But yes, from an ideological point of view he wasn't so different than the other two. He was more concerned on a social-economic vision of politics while Robespierre and Saint-Just focused their attention more to strictly political-organizational questions, that is to say... and it's true he disliked strong excecutive powers. He also wrote a pamphlet, "Acephalocratie" (-> "government without head" from Greek) pointing out all the evil which strong executives could bring (leading to an effective dictatorship). Actually he was member of a strong executive power, or ? :)
We won't ever know why he really took part into Thermidor (otherwise we should evocate his spirit with a Voodoo rite - he himself should have a certain familiarity with such things XD)... I believe that angriness toward certain people who seemed wanting to advocate more power for themselves, jealousy toward the same people and maybe fear for his life aren't contradictory reasons. Perhaps all of them, mixed with the surrounding atmosphere of paranoia.

CHALLENGES -
a. In the passage on Thermidor, what does the pamphlet title "Acephalocratie" mean?
b. Quote the passage on Thermidor from "But yes, from" to "power, or ? :)".
c. Write what comes next in the passage on Thermidor, picking up after its final sentence.
The material has no connection to the passage on Thermidor.

GIVEN MATERIAL -
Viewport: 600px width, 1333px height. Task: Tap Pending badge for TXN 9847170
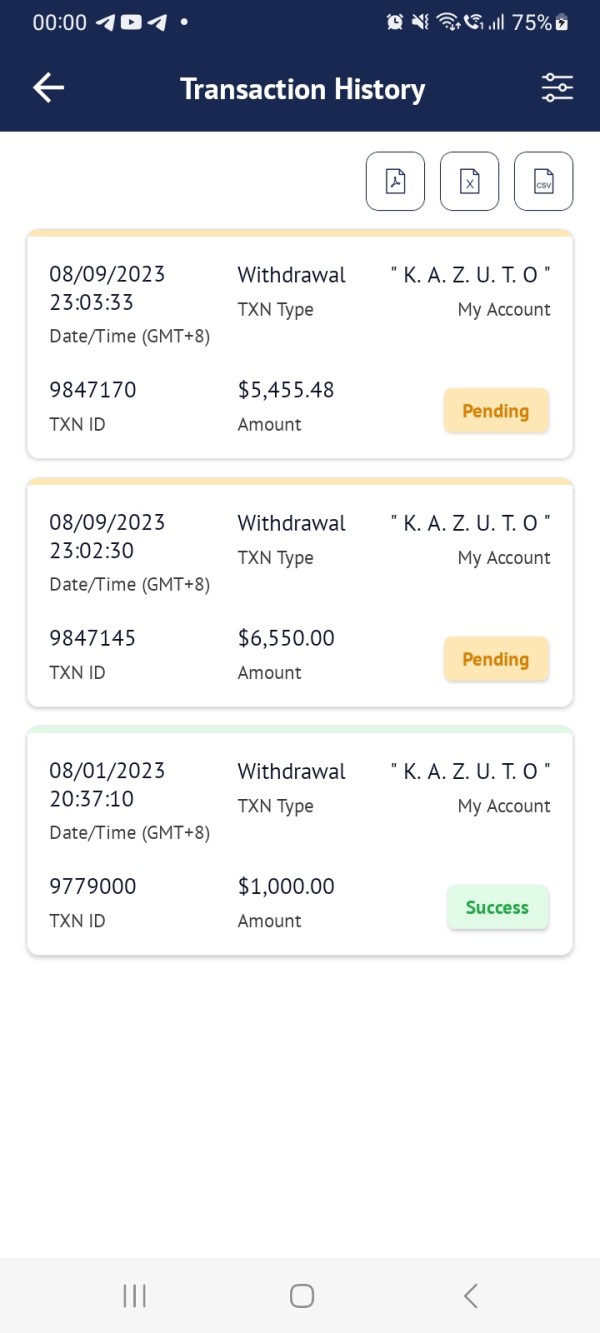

RESULTS FOR THE EXERCISE -
a. It means "government without head," from Greek.

b.
But yes, from an ideological point of view he wasn't so different than the other two. He was more concerned on a social-economic vision of politics while Robespierre and Saint-Just focused their attention more to strictly political-organizational questions, that is to say... and it's true he disliked strong excecutive powers. He also wrote a pamphlet, "Acephalocratie" (-> "government without head" from Greek) pointing out all the evil which strong executives could bring (leading to an effective dictatorship). Actually he was member of a strong executive power, or ? :)

c.
Re: Billaud-Varenne
Date: 2008-08-17 01:05 pm (UTC)Some months ago I was lucky enough to find a copy of Arthur Conte's biography of Billaud-Varenne (_Billaud-Varenne, Geant de la Revolution_) and I was left with the impression of a man who had a very clear idea of where he wanted the Revolution to go and how to get it there (According to Conte BV was way ahead of the other major players in wanting to get rid of the monarchy, for example).
Up until the elimination of Danton it was a question of things not going far enough. But then with Hebert and then Robespierre it became a matter of things going too far off track...as much as it was also a matter of self-preservation. The problem was that even if, from BV's poing of view, the Robespierre faction had to be disposed of control could not be maintained without it...and so BV also ended up falling. But at least he kept his head in Haiti!
Re: Billaud-Varenne
Date: 2008-08-19 09:23 pm (UTC)Re: Billaud-Varenne
Date: 2008-08-20 07:13 pm (UTC)Re: Billaud-Varenne
Date: 2008-08-20 11:13 pm (UTC)I don't remember any detail like that...but it has been going on a year since I read the book.
Re: Billaud-Varenne
Date: 2008-08-21 02:21 pm (UTC)Re: Billaud-Varenne
Date: 2008-08-23 06:17 am (UTC)I did, however, find a site with Billaud-Varenne's horoscope!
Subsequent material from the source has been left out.